Your goal: The job is to output each record again, character for character.

Extracted data:
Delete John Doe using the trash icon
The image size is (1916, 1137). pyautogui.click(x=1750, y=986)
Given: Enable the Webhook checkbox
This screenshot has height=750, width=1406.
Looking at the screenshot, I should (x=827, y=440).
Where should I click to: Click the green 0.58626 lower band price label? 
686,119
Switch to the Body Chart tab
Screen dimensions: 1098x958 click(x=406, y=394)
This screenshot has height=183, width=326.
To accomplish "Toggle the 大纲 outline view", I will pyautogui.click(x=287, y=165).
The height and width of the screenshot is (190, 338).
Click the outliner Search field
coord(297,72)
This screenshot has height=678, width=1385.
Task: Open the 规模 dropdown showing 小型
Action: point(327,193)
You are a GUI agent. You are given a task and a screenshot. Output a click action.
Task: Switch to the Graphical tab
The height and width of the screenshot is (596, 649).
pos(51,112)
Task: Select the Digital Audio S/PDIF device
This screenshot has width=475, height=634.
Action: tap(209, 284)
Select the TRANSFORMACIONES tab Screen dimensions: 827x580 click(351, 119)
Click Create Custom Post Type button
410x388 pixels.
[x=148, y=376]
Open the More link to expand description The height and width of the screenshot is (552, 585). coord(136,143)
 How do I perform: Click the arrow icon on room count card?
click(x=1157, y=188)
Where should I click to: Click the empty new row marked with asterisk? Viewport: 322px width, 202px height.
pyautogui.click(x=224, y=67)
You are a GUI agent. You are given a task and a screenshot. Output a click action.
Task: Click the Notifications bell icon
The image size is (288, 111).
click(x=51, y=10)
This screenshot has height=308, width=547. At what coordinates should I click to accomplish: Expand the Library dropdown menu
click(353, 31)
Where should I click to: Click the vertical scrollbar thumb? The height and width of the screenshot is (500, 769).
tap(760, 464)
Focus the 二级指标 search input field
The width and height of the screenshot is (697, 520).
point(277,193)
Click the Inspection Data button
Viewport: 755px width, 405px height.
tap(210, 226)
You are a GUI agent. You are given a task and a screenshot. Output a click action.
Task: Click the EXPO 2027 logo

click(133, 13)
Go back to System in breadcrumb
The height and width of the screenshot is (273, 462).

Written reply:
Delete John Doe using the trash icon
The image size is (1916, 1137). pyautogui.click(x=1750, y=986)
Given: Enable the Webhook checkbox
This screenshot has height=750, width=1406.
Looking at the screenshot, I should (x=827, y=440).
Where should I click to: Click the green 0.58626 lower band price label? 
686,119
Switch to the Body Chart tab
Screen dimensions: 1098x958 click(x=406, y=394)
This screenshot has height=183, width=326.
To accomplish "Toggle the 大纲 outline view", I will pyautogui.click(x=287, y=165).
The height and width of the screenshot is (190, 338).
Click the outliner Search field
coord(297,72)
This screenshot has height=678, width=1385.
Task: Open the 规模 dropdown showing 小型
Action: point(327,193)
You are a GUI agent. You are given a task and a screenshot. Output a click action.
Task: Switch to the Graphical tab
The height and width of the screenshot is (596, 649).
pos(51,112)
Task: Select the Digital Audio S/PDIF device
This screenshot has width=475, height=634.
Action: tap(209, 284)
Select the TRANSFORMACIONES tab Screen dimensions: 827x580 click(351, 119)
Click Create Custom Post Type button
410x388 pixels.
[x=148, y=376]
Open the More link to expand description The height and width of the screenshot is (552, 585). coord(136,143)
 How do I perform: Click the arrow icon on room count card?
click(x=1157, y=188)
Where should I click to: Click the empty new row marked with asterisk? Viewport: 322px width, 202px height.
pyautogui.click(x=224, y=67)
You are a GUI agent. You are given a task and a screenshot. Output a click action.
Task: Click the Notifications bell icon
The image size is (288, 111).
click(x=51, y=10)
This screenshot has height=308, width=547. At what coordinates should I click to accomplish: Expand the Library dropdown menu
click(353, 31)
Where should I click to: Click the vertical scrollbar thumb? The height and width of the screenshot is (500, 769).
tap(760, 464)
Focus the 二级指标 search input field
The width and height of the screenshot is (697, 520).
point(277,193)
Click the Inspection Data button
Viewport: 755px width, 405px height.
tap(210, 226)
You are a GUI agent. You are given a task and a screenshot. Output a click action.
Task: Click the EXPO 2027 logo

click(133, 13)
Go back to System in breadcrumb
The height and width of the screenshot is (273, 462).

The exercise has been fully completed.